_RECORDED INFORMATION_
* * *

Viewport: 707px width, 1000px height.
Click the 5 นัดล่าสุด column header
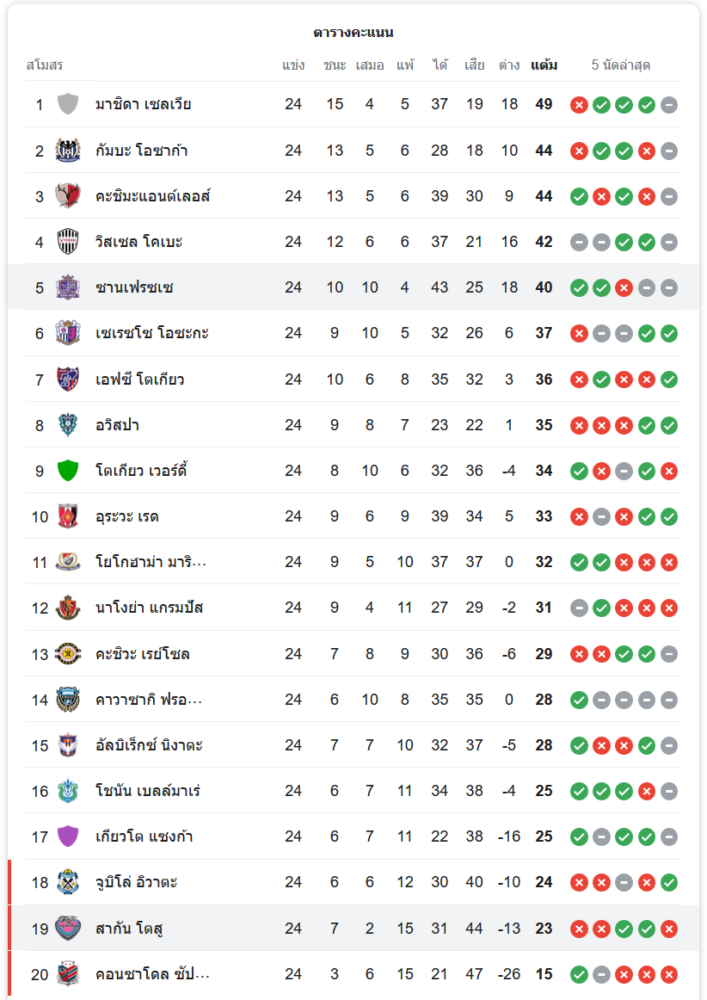(621, 65)
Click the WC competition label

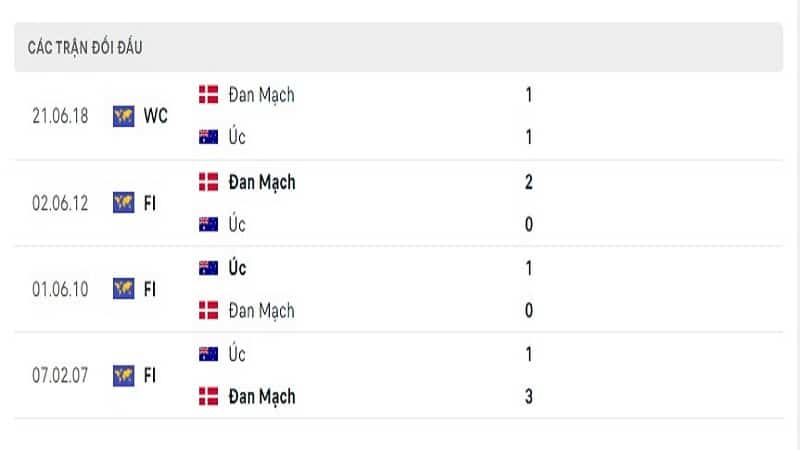coord(156,116)
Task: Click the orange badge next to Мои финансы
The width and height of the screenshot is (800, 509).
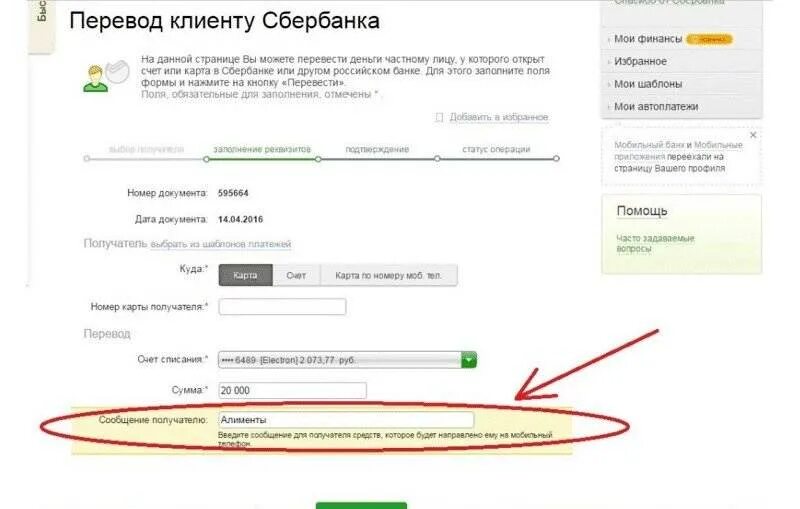Action: (x=709, y=39)
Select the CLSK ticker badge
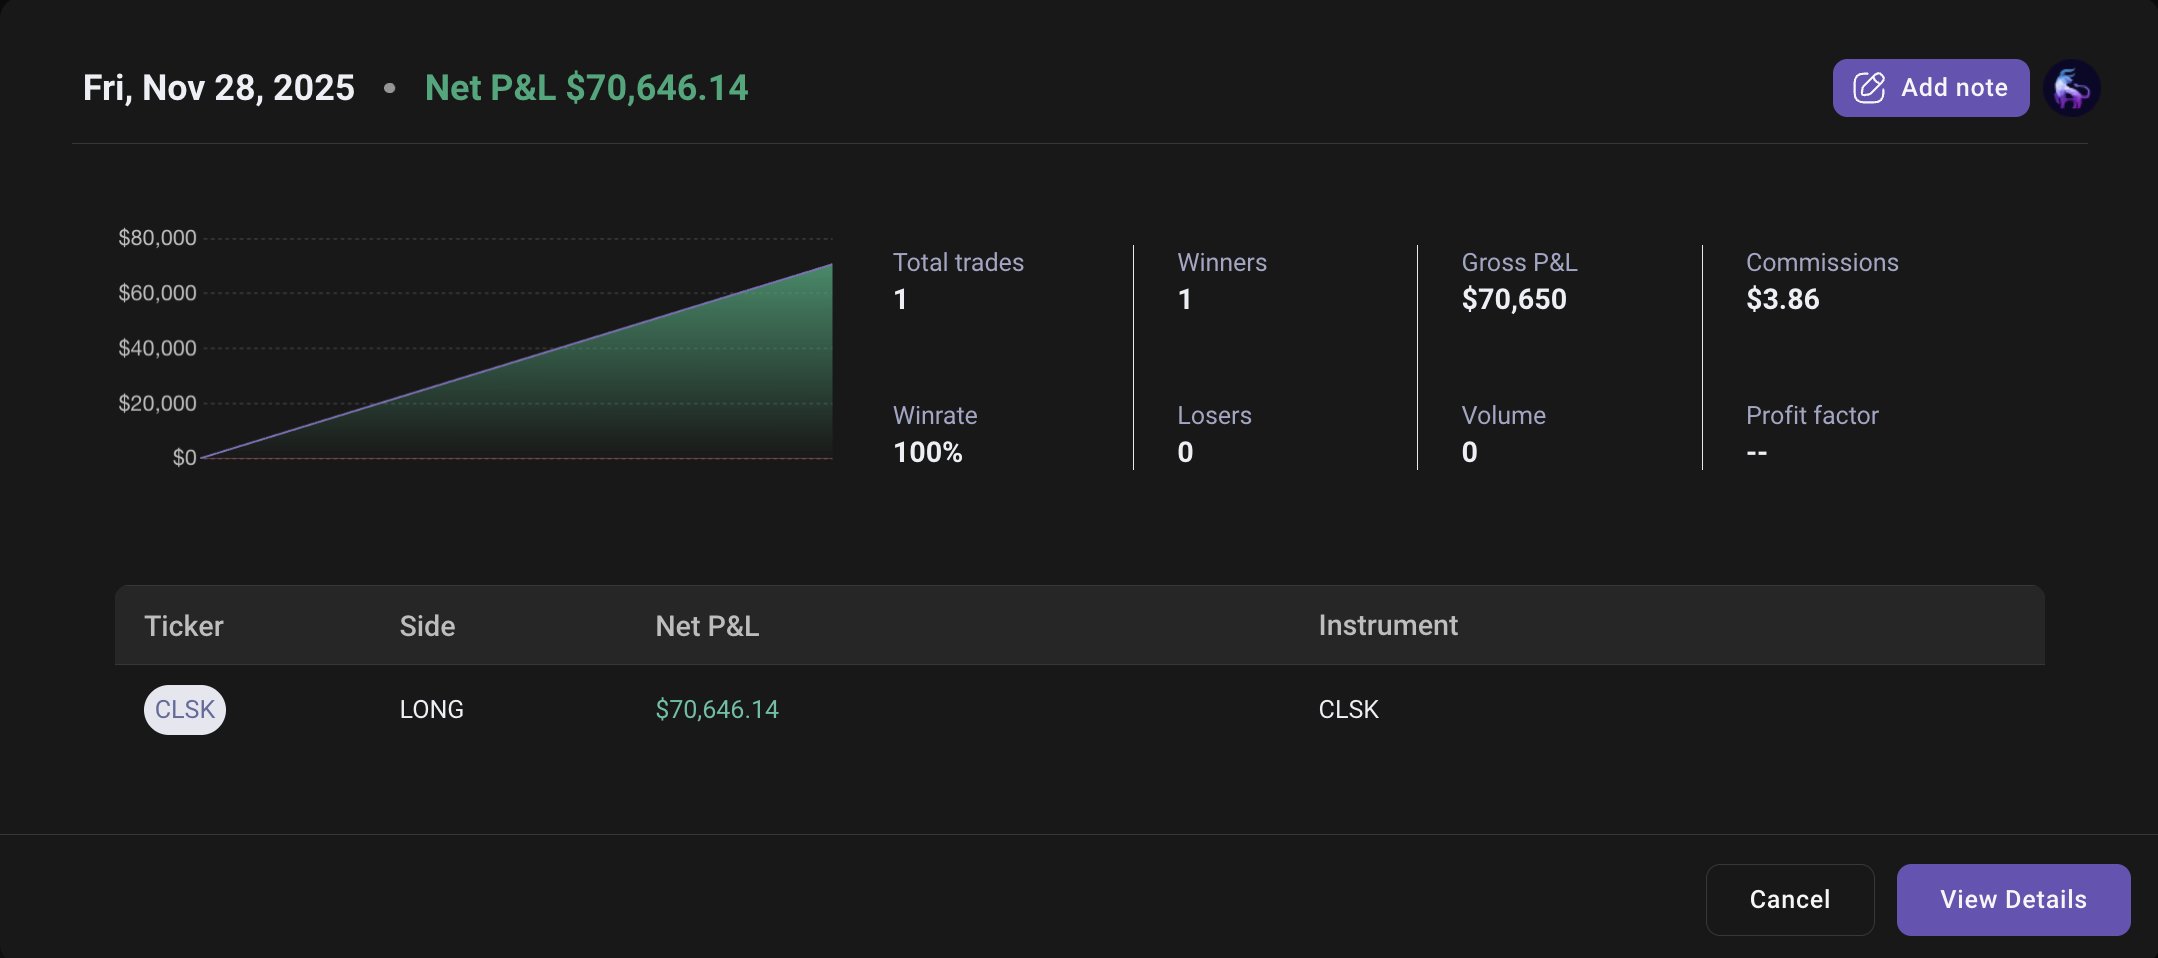The width and height of the screenshot is (2158, 958). (185, 710)
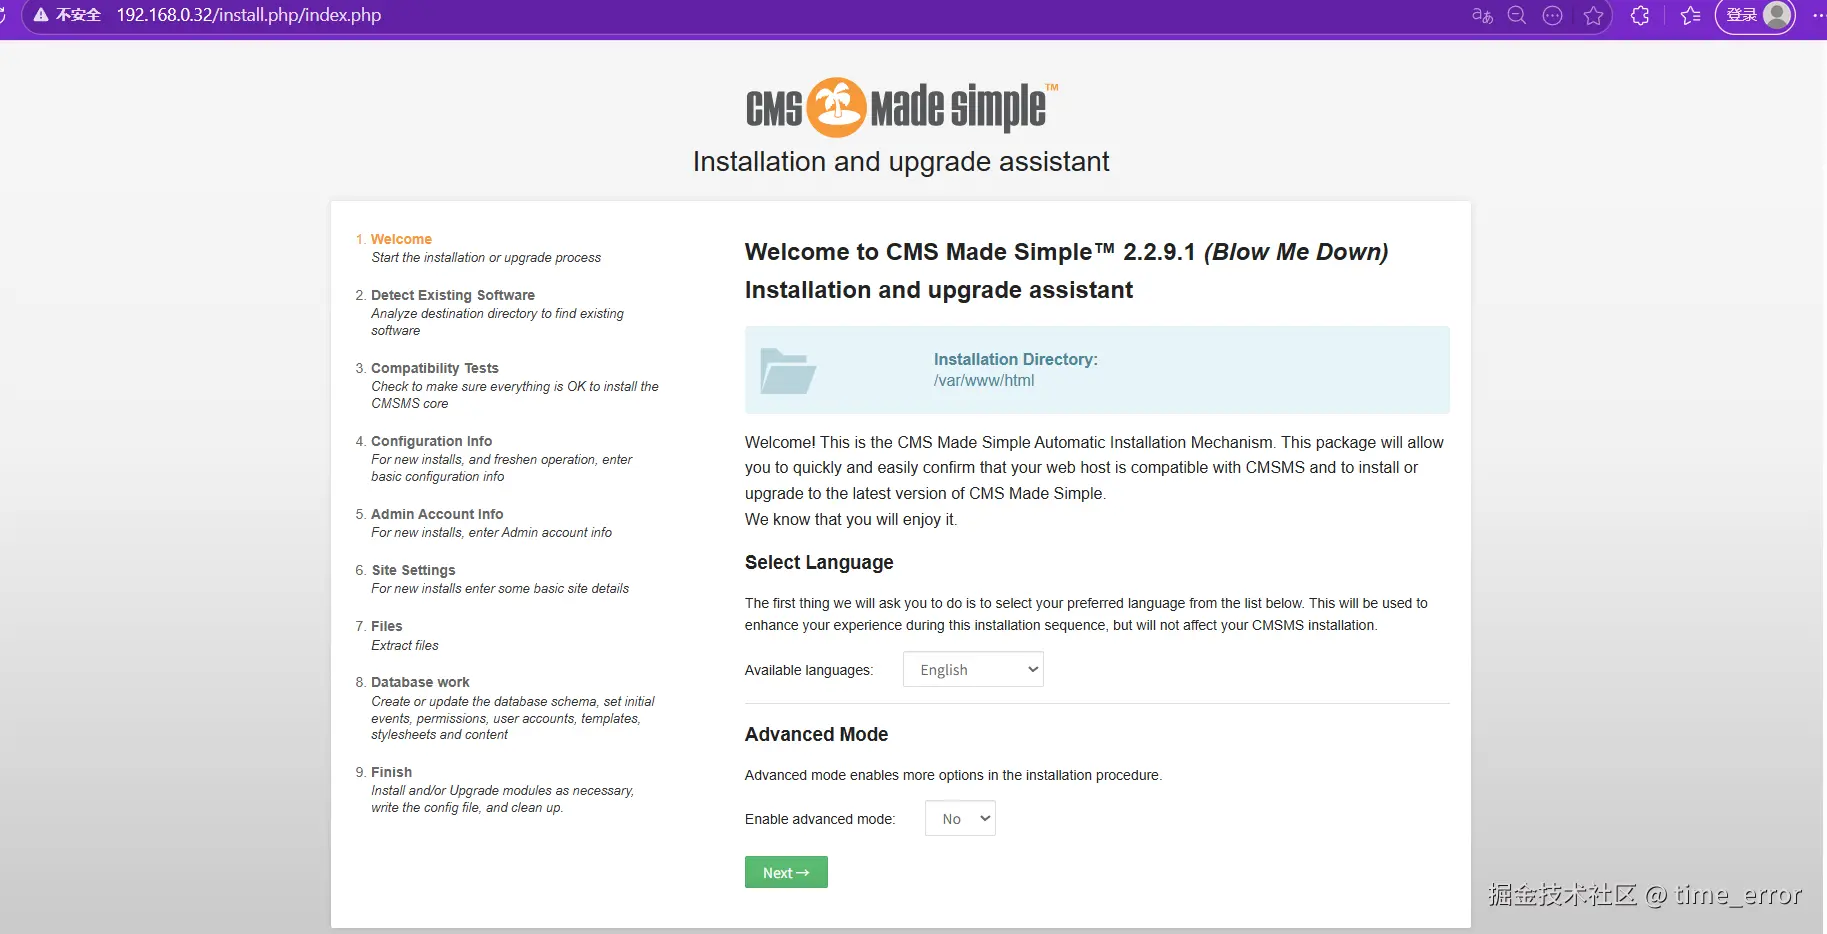The width and height of the screenshot is (1827, 934).
Task: Click the browser address bar URL
Action: (248, 15)
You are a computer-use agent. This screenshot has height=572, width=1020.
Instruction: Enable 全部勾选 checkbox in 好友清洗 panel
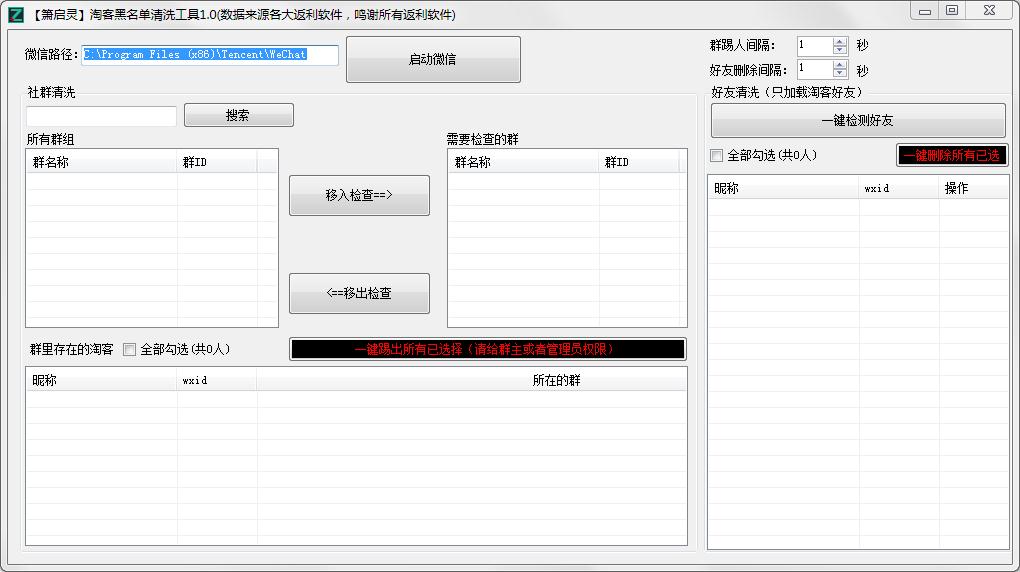tap(716, 156)
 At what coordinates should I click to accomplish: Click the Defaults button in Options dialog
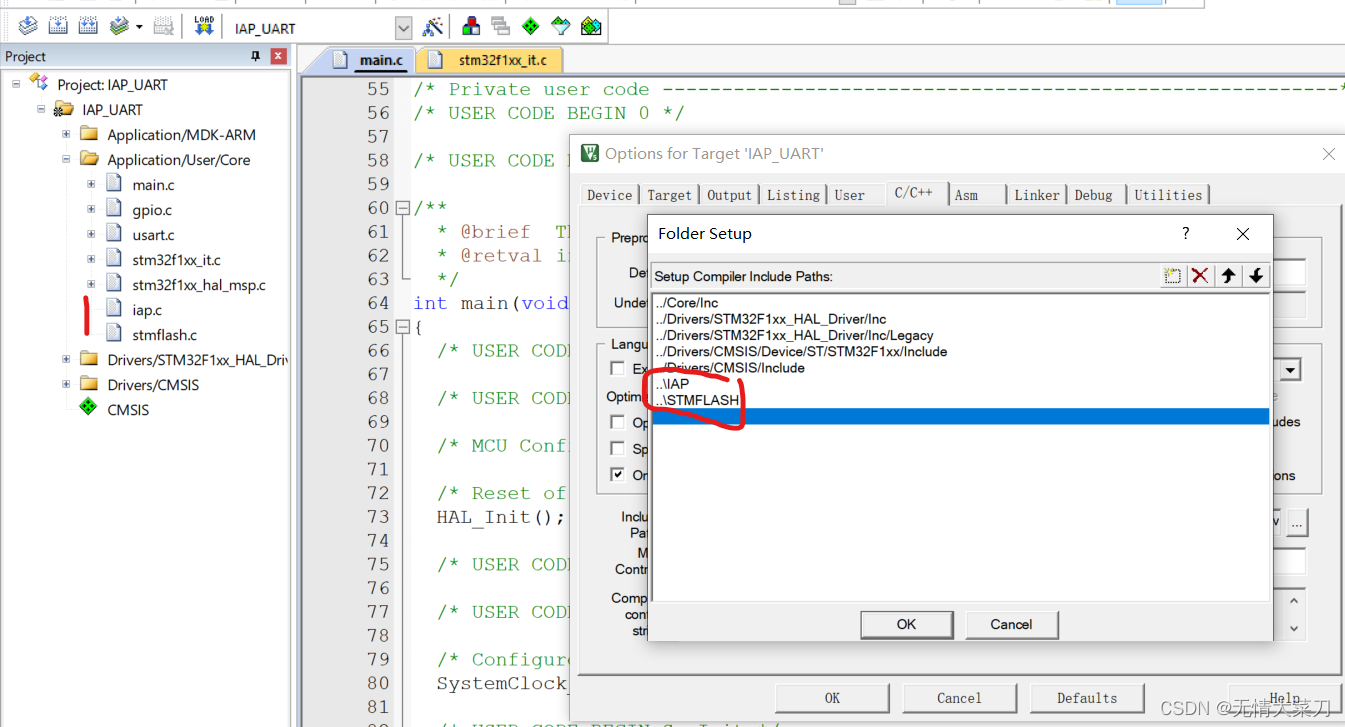(1087, 698)

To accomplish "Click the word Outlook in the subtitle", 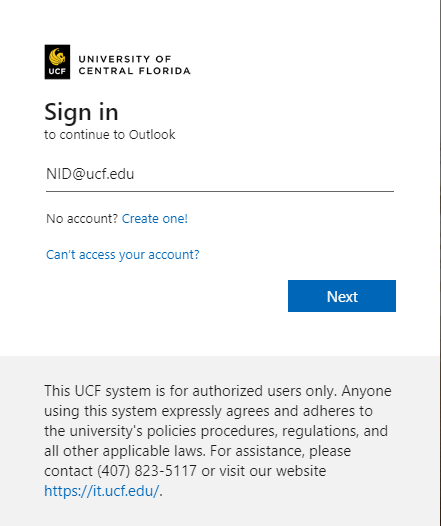I will pyautogui.click(x=152, y=135).
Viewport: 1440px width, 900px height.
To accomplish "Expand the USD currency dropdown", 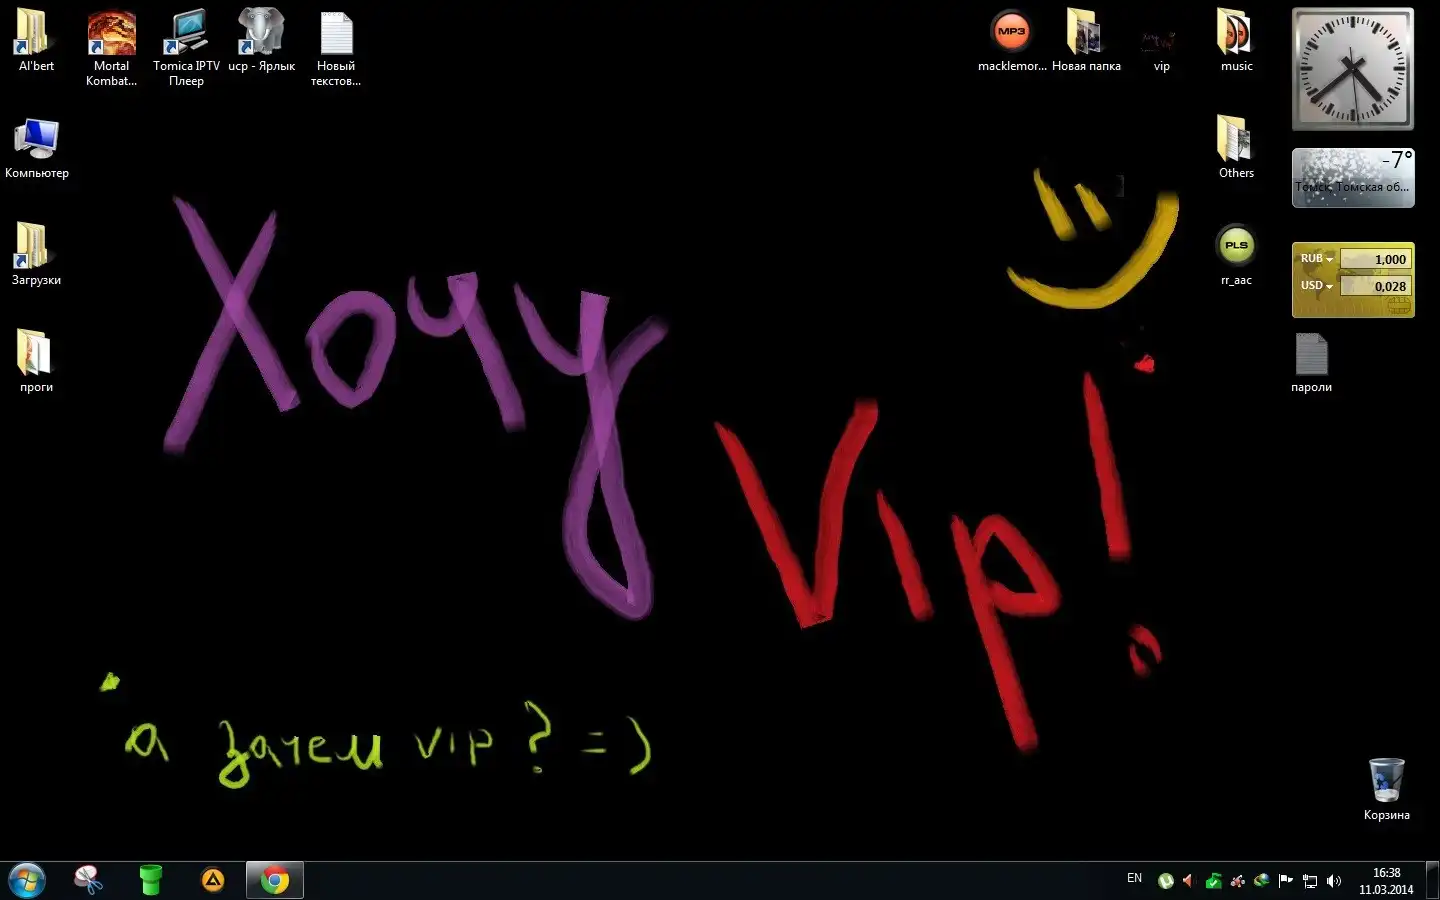I will click(1317, 286).
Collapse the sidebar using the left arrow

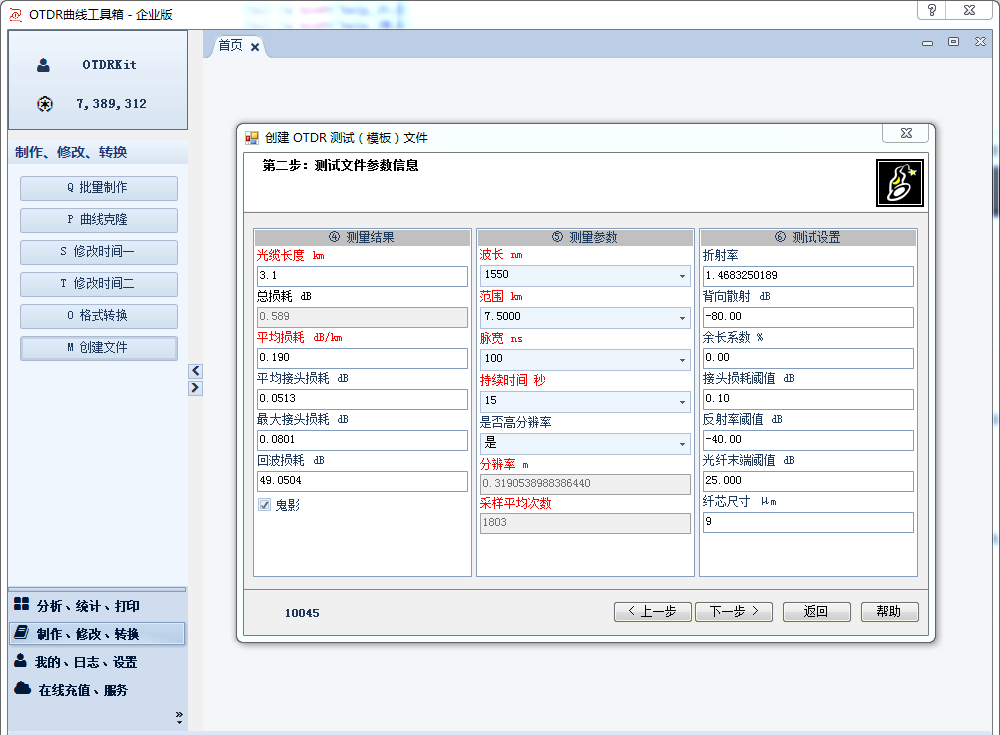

* * *

_SET EXERCISE_
Reproduce word for word the part of the records that opens with the first line and closes with the line containing "Action: (248, 15)", keeping both ends. Leave the pictures out of your answer.

_SOLUTION TO THIS PROBLEM_
Viewport: 707px width, 1000px height.
Click the 5 นัดล่าสุด column header
(621, 65)
Click the WC competition label

coord(156,116)
Task: Click the orange badge next to Мои финансы
The width and height of the screenshot is (800, 509).
Action: (x=709, y=39)
Select the CLSK ticker badge
The width and height of the screenshot is (2158, 958). (185, 710)
The width and height of the screenshot is (1827, 934).
Task: Click the browser address bar URL
Action: (248, 15)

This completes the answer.